• Task instructions:
Copy word for word, and only, the lines below from the one with "Switch to the Tracking code tab" through the last.

• Items from a dataset:
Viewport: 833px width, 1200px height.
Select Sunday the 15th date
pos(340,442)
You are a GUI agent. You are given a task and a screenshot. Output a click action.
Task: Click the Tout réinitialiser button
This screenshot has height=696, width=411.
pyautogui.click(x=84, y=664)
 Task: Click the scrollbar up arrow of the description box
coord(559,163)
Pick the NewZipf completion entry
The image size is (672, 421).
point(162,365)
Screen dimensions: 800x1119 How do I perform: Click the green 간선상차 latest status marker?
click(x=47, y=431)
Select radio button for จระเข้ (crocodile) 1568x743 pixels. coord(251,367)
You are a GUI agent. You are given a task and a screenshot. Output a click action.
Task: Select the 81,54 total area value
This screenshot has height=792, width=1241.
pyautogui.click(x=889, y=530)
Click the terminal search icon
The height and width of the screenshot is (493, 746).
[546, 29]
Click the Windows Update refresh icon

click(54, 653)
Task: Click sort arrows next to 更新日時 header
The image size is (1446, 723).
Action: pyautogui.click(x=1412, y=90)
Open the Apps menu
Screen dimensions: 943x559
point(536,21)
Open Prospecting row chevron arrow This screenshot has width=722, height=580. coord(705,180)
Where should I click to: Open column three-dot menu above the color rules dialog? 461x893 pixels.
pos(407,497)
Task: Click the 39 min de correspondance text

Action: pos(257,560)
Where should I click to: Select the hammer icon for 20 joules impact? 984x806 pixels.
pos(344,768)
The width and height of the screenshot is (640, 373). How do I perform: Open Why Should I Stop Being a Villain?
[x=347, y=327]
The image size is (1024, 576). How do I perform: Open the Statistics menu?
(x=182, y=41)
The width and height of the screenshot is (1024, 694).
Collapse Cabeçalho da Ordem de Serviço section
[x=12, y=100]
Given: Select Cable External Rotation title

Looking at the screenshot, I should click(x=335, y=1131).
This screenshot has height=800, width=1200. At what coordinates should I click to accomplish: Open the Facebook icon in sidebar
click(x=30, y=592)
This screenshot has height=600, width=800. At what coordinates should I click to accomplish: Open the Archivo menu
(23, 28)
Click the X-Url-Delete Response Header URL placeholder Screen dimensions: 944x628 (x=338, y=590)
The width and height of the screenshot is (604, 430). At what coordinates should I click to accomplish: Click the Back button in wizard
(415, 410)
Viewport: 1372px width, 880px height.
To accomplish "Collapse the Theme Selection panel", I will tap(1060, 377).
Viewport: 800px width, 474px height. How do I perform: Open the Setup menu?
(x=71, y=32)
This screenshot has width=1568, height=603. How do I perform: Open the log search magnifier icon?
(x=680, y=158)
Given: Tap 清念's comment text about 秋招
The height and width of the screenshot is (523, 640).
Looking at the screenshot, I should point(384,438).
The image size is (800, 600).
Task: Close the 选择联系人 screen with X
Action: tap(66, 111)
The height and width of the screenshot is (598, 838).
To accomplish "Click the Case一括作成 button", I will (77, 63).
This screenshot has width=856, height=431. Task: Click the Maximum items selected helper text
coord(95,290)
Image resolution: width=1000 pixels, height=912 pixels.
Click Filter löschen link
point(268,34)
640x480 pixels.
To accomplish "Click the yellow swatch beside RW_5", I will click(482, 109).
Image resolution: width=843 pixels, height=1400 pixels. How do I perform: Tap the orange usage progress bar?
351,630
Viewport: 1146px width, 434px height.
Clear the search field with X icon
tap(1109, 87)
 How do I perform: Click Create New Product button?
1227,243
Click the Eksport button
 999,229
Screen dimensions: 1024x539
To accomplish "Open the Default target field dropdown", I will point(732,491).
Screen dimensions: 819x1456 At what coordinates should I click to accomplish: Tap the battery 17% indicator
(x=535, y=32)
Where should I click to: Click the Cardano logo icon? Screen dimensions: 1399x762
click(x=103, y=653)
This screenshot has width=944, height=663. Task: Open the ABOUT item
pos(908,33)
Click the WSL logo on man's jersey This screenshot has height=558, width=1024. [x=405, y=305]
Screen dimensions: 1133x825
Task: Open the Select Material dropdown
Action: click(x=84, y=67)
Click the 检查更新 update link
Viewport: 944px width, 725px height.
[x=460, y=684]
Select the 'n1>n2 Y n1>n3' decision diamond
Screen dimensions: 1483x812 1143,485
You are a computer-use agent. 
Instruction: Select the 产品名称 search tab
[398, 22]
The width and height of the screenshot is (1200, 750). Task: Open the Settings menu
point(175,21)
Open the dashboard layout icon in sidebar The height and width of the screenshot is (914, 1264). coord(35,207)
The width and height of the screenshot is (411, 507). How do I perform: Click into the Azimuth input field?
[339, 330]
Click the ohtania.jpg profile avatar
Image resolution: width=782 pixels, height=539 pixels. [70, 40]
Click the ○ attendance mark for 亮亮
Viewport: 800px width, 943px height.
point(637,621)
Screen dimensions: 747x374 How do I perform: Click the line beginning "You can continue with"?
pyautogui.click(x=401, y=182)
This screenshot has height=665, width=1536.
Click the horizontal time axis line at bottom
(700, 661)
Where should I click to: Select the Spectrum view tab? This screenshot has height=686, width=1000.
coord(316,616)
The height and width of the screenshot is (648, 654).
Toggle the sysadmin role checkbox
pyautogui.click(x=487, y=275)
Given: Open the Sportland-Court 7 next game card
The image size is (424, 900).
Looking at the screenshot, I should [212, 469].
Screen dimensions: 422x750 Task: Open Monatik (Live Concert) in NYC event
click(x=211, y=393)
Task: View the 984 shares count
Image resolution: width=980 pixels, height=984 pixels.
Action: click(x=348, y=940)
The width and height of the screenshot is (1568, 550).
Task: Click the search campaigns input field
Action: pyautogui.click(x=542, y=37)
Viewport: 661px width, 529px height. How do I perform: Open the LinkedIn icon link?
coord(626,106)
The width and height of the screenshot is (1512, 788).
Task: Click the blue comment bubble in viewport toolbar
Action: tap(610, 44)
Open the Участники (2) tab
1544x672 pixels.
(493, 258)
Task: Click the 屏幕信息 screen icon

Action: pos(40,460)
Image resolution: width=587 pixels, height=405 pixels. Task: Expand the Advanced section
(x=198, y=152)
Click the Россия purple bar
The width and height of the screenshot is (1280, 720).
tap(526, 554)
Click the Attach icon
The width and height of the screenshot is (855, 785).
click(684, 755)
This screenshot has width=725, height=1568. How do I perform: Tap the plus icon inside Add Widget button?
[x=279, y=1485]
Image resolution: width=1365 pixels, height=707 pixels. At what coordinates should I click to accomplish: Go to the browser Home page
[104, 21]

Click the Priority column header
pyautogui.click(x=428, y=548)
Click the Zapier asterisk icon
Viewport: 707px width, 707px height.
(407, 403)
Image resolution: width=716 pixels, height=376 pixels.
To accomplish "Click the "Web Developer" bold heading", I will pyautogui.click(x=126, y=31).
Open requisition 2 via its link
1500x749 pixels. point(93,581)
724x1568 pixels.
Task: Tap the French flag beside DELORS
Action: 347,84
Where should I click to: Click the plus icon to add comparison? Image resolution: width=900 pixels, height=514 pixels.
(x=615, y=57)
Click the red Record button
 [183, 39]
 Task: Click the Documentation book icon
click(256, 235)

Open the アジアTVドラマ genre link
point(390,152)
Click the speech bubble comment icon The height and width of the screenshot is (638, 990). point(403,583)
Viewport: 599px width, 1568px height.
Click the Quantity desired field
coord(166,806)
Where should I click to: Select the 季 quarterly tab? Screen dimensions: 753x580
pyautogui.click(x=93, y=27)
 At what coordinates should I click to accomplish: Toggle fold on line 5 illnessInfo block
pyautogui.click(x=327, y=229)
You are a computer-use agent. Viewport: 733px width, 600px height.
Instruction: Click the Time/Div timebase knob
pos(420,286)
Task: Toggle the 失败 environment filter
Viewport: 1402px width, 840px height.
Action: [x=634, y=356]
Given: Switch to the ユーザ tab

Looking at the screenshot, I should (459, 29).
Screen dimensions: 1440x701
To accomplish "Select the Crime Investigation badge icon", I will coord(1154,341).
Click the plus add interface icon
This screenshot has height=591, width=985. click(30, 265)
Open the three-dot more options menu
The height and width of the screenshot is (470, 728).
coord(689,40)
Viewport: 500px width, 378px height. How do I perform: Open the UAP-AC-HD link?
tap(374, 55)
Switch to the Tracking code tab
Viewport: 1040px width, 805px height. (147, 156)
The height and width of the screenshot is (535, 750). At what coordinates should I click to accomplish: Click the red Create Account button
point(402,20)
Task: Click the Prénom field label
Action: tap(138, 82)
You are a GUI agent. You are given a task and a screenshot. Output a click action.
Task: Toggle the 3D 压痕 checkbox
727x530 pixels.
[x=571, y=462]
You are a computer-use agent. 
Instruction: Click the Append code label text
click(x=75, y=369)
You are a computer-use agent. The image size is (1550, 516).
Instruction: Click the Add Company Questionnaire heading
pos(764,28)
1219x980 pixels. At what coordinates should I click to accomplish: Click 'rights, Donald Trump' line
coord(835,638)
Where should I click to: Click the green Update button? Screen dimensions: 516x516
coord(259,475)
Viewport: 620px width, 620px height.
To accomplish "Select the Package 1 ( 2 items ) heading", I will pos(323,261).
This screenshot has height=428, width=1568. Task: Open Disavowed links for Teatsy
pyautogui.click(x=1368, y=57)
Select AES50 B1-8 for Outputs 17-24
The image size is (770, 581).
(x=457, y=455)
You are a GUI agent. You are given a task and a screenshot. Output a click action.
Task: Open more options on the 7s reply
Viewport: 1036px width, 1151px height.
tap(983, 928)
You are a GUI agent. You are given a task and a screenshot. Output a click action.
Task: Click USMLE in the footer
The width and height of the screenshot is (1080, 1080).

• Response below:
Switch to the Tracking code tab
Viewport: 1040px width, 805px height. (147, 156)
The height and width of the screenshot is (535, 750). At what coordinates should I click to accomplish: Click the red Create Account button
point(402,20)
Task: Click the Prénom field label
Action: tap(138, 82)
You are a GUI agent. You are given a task and a screenshot. Output a click action.
Task: Toggle the 3D 压痕 checkbox
727x530 pixels.
[x=571, y=462]
You are a computer-use agent. 
Instruction: Click the Append code label text
click(x=75, y=369)
You are a computer-use agent. The image size is (1550, 516).
Instruction: Click the Add Company Questionnaire heading
pos(764,28)
1219x980 pixels. At what coordinates should I click to accomplish: Click 'rights, Donald Trump' line
coord(835,638)
Where should I click to: Click the green Update button? Screen dimensions: 516x516
coord(259,475)
Viewport: 620px width, 620px height.
To accomplish "Select the Package 1 ( 2 items ) heading", I will pos(323,261).
This screenshot has height=428, width=1568. Task: Open Disavowed links for Teatsy
pyautogui.click(x=1368, y=57)
Select AES50 B1-8 for Outputs 17-24
The image size is (770, 581).
(x=457, y=455)
You are a GUI agent. You are given a task and a screenshot. Output a click action.
Task: Open more options on the 7s reply
Viewport: 1036px width, 1151px height.
tap(983, 928)
You are a GUI agent. You are given a task and a screenshot. Output a click action.
Task: Click USMLE in the footer
The width and height of the screenshot is (1080, 1080).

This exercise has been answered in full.